▸ **TASK OBJECTIVE**
Each line from the one containing "[Scroll left] (102, 58)" through the last line of the data below is to be written out verbatim, and nothing more.

*** DATA Section Begins ***

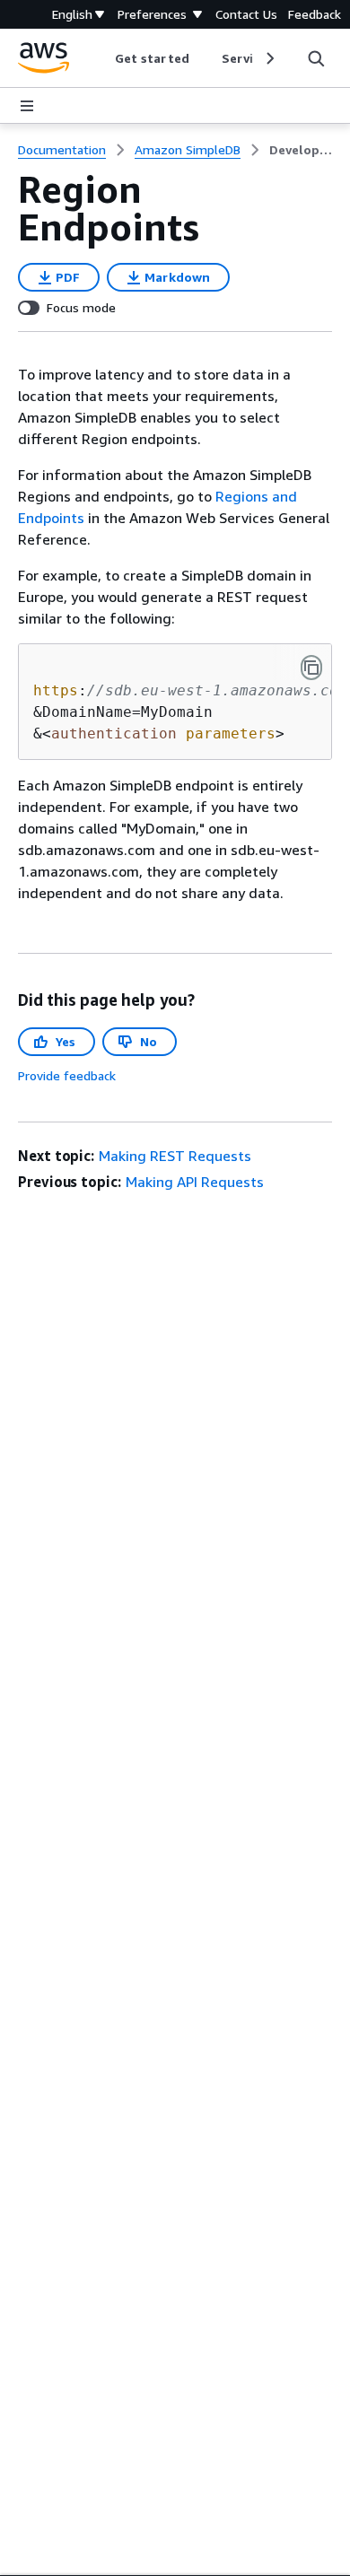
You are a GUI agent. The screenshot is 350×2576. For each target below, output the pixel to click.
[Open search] (316, 58)
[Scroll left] (102, 58)
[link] (300, 150)
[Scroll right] (269, 58)
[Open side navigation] (26, 106)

*** DATA Section Ends ***

▸ **EXPECTED ANSWER**
[Scroll left] (102, 58)
[link] (300, 150)
[Scroll right] (269, 58)
[Open side navigation] (26, 106)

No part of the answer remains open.